Selection:
** Begin **

DAVID L. SAVAGE, PETITIONER
v.
COMMONWEALTH OF PENNSYLVANIA, UNEMPLOYMENT COMPENSATION BOARD OF REVIEW, RESPONDENT



Appeal from the Order of the Unemployment Compensation Board of Review in case of In Re: Claim of David L. Savage, No. B-207171 and No. B-207172.

COUNSEL

John F. Goryl, for petitioner.

Karin S. Simpson, Associate Counsel, with her, Charles G. Hasson, Acting Deputy Chief Counsel, for respondent.

Judge Colins, and Senior Judges Barbieri and Kalish. sitting as a panel of three. Opinion by Senior Judge Barbieri. Judge Williams, Jr., did not participate in the decision in this case.

Author: Barbieri

[ 89 Pa. Commw. Page 62]

David L. Savage, Claimant, appeals two orders of the Unemployment Compensation Board of Review (Board) which affirmed a referee's denial of benefits due to willful misconduct and a referee's finding that he received a nonfault overpayment in the amount of $1,386.00 subject to recoupment. We affirm.

Claimant was last employed as a driver by H.C. Gabler, Inc. (Employer) at a weekly salary of $370.00. His last day of work was January 15, 1982. From January 26, 1982 through January 29, 1982, Claimant was absent from work and no notice of such absence was given the Employer. On January 29, 1982, the Employer terminated Claimant for failing to report his absences.

[ 89 Pa. Commw. Page 63]

Claimant applied for unemployment compensation benefits on January 31, 1982. The Office of Employment Security (OES) determined that Claimant was eligible for benefits by decision dated February 24, 1982. The Employer appealed the OES determination to a referee who scheduled a hearing for March 17, 1982. Two Employer representatives appeared at the hearing, but neither Claimant nor anyone representing the Claimant appeared. The Employer's witnesses proceeded to present their case and, on March 24, 1982, the referee issued his decision reversing the OES determination and found that the Claimant was ineligible for benefits due to willful misconduct under Section 402(e) of the Pennsylvania Unemployment Compensation Law (Law).*fn1 Claimant filed a timely appeal to the Board which affirmed the referee on June 23, 1982. In the meantime, on March 29, 1982, the OES determined that Claimant had received a nonfault overpayment of benefits in the amount of $1,386.00 which was subject to recoupment under Section 804(b) of the Law.*fn2 Claimant appealed that determination to a referee who held a hearing on April 27, 1982. On April 29, 1982, the referee affirmed the OES determination regarding the nonfault overpayment. Claimant also appealed that decision to the Board which affirmed the referee on June 23, 1982. Claimant then filed timely petitions for review concerning both Board orders with this Court.

** End **

Instructions:
A – In the court opinion, what weekly salary did the claimant earn as a driver for H.C. Gabler, Inc.?
B – Copy the court opinion from "DAVID L. SAVAGE, PETITIONER" up to and including "and No. B-207172.".
C – Write what follows in the court opinion, picking up after its last sentence.

Data block:
** Begin **

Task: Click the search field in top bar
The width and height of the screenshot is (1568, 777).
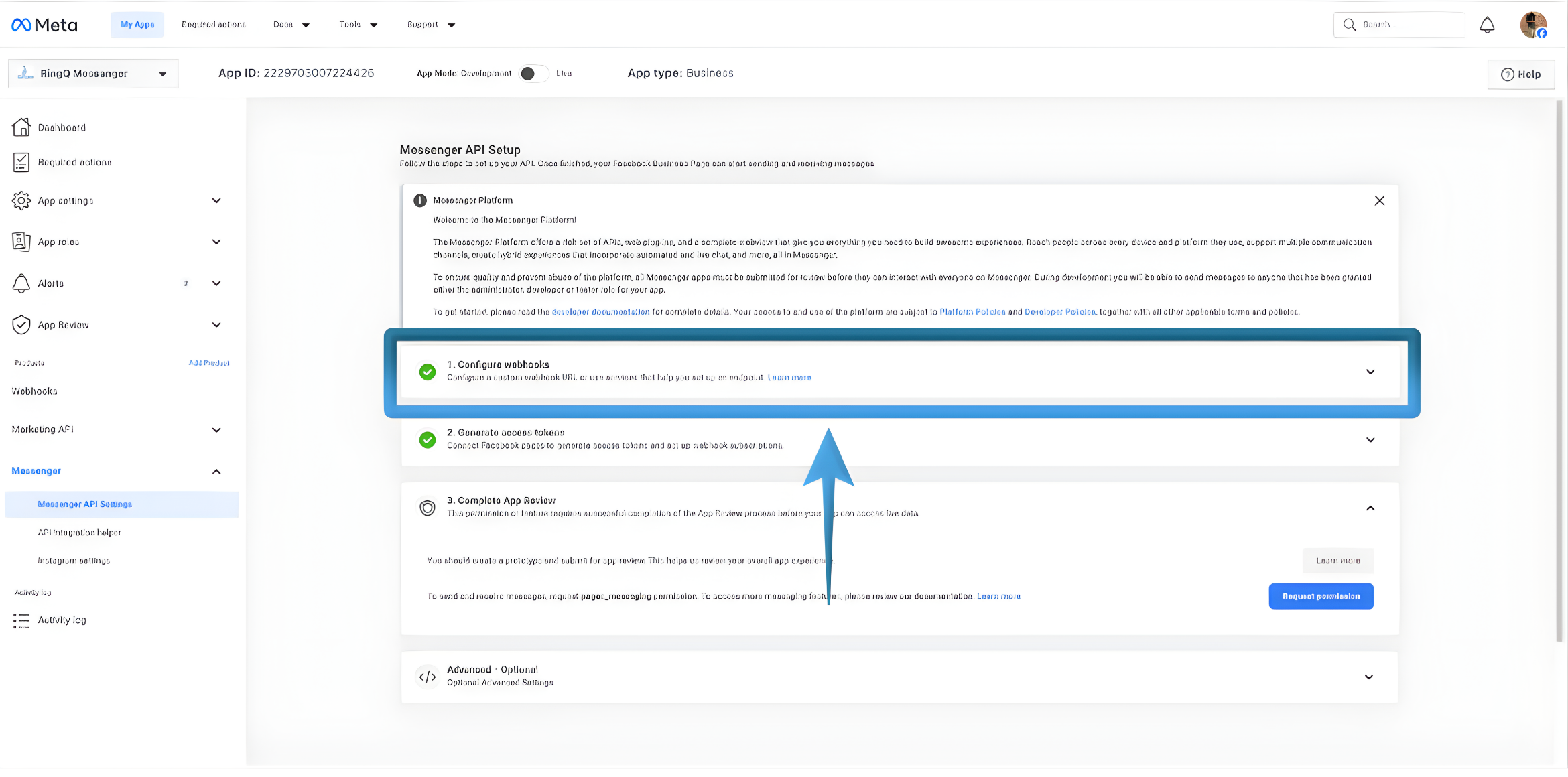Action: pos(1399,24)
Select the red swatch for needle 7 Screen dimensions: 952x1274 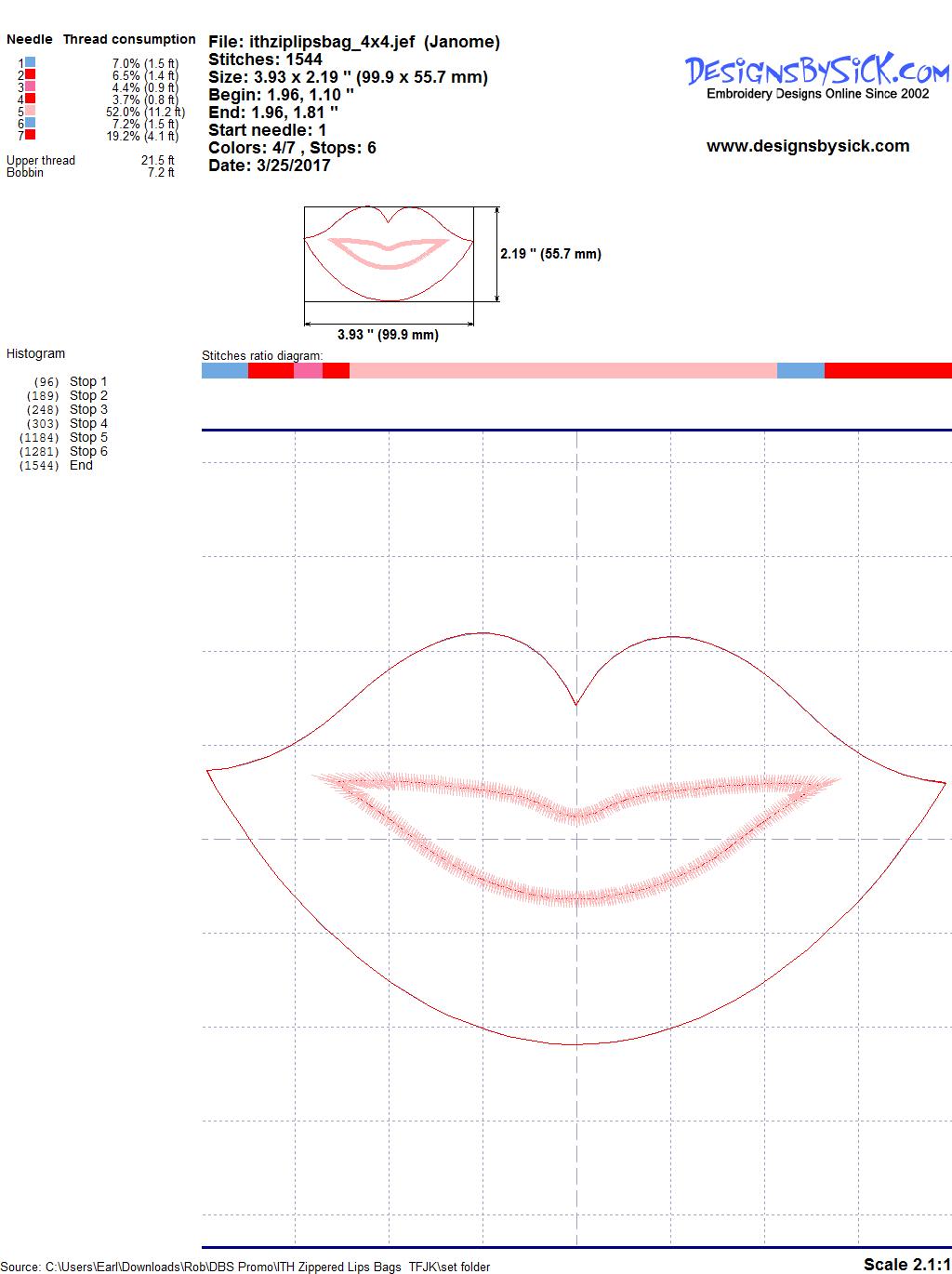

** End **

Answers:
A – $370.00

B –
DAVID L. SAVAGE, PETITIONER
v.
COMMONWEALTH OF PENNSYLVANIA, UNEMPLOYMENT COMPENSATION BOARD OF REVIEW, RESPONDENT



Appeal from the Order of the Unemployment Compensation Board of Review in case of In Re: Claim of David L. Savage, No. B-207171 and No. B-207172.

C –
In this appeal, Claimant contends that the Board erred in concluding that his behavior rose to the level of willful misconduct so as to render him ineligible for benefits. Claimant also argues that he was denied his right to be heard when the referee based his

[ 89 Pa. Commw. Page 64]

    decision reversing the OES award of benefits upon testimony received at a hearing at which he was not present. We shall address these issues in that order. First, however, we note that in willful misconduct cases, the Employer must bear the burden of proof to show that the employee was discharged for willful misconduct in order to render the employee ineligible for benefits. Bignell v. Unemployment Compensation Board of Review, 61 Pa. Commonwealth Ct. 568, 434 A.2d 869 (1981). Where the party with the burden of proof has prevailed before the Board, as did the Employer here, our scope of review is limited to a determination of whether necessary findings are supported by substantial evidence, an error of law committed, or any constitutional rights violated. Section 704 of the Administrative Agency Law, 2 Pa. C.S. ยง 704; Saxton v. Unemployment Compensation Board of Review, 71 Pa. Commonwealth Ct. 636, 455 A.2d 765 (1983).

We will first examine whether Claimant's conduct, as found by the referee and the Board, rose to the level of willful misconduct so as to render him ineligible for benefits. Whether or not a claimant's actions constitute willful misconduct is a question of law properly reviewable by this Court. Nyzio v. Lee Tire and Rubber Co., 26 Pa. Commonwealth Ct. 600, 364 A.2d 981 (1976). The evidence presented before the referee indicates that Claimant requested a vacation day on January 18, 1982 to work on his car. He contacted his Employer that evening to request another vacation day, January 19, 1982, for the same purpose. On January 20, 1982, Claimant's wife called the Employer to report ...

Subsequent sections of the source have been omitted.